▶ **Required task**:
Return the lines from the line with "Screenshot is 454x2483." to the line with "Invoice # (49, 751)", including both, as a JSON list of strings with one string per line and any blank lines left out.

▶ **Material provided**:
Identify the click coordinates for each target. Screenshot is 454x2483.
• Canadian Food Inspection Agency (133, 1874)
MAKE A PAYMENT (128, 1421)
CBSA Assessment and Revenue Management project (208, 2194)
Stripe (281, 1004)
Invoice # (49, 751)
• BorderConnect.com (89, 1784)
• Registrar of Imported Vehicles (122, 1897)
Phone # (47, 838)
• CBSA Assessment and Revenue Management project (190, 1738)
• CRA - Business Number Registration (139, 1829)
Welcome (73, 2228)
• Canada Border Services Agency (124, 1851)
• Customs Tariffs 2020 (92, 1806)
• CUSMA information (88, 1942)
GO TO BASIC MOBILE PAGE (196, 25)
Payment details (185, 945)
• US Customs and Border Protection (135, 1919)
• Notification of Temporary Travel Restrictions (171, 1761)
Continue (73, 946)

...

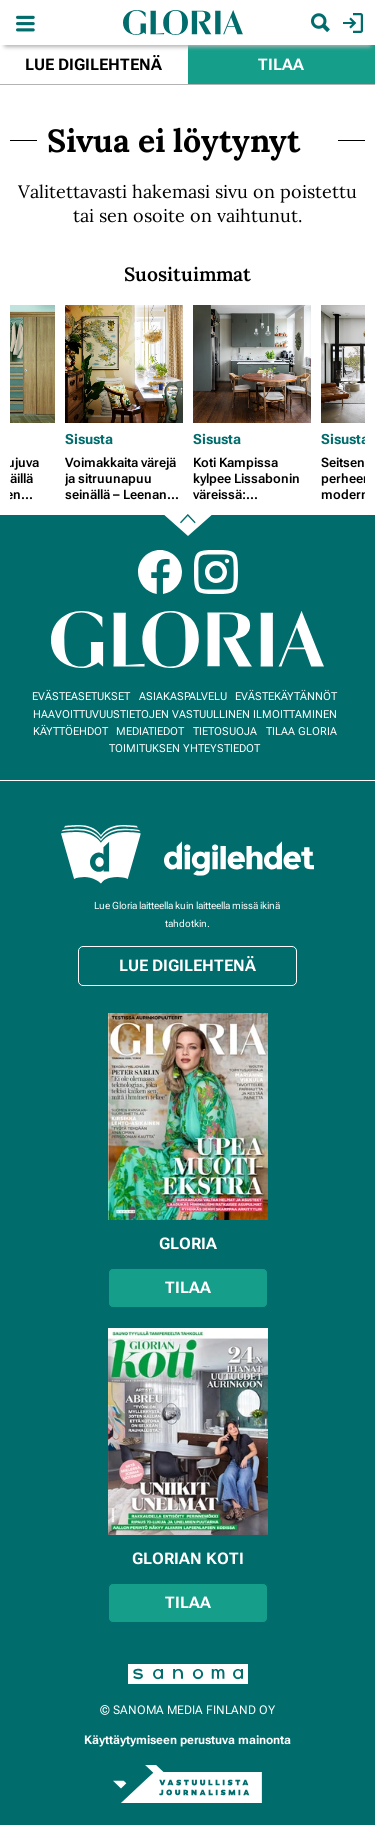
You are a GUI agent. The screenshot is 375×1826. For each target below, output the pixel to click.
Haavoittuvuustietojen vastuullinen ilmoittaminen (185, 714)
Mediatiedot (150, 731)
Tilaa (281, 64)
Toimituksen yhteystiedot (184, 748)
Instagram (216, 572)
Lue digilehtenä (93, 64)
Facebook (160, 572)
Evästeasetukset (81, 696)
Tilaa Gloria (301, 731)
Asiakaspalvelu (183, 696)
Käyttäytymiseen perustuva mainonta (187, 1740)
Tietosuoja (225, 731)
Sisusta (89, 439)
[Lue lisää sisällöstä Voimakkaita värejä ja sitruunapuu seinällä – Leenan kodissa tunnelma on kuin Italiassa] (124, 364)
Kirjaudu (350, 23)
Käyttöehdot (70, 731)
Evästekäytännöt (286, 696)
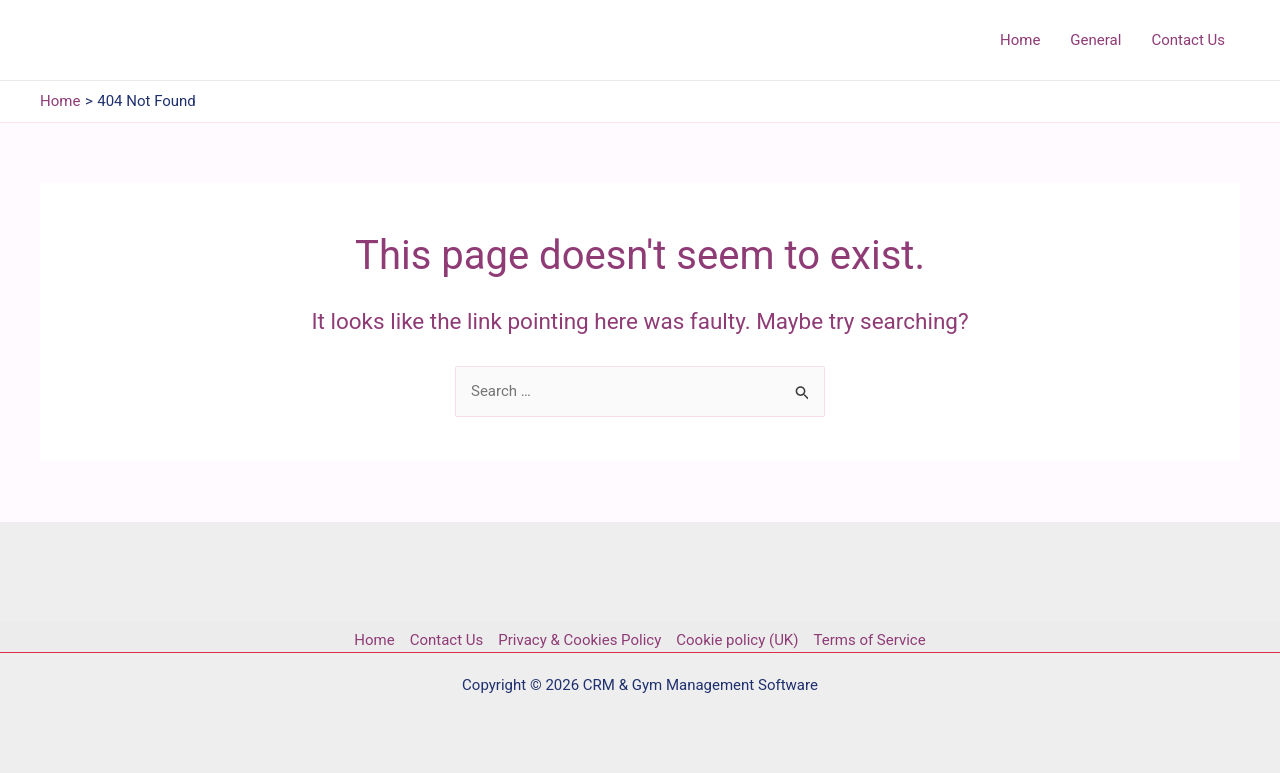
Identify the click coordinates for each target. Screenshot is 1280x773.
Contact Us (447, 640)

▶ **Expected output**:
[
  "Identify the click coordinates for each target. Screenshot is 454x2483.",
  "• Canadian Food Inspection Agency (133, 1874)",
  "MAKE A PAYMENT (128, 1421)",
  "CBSA Assessment and Revenue Management project (208, 2194)",
  "Stripe (281, 1004)",
  "Invoice # (49, 751)"
]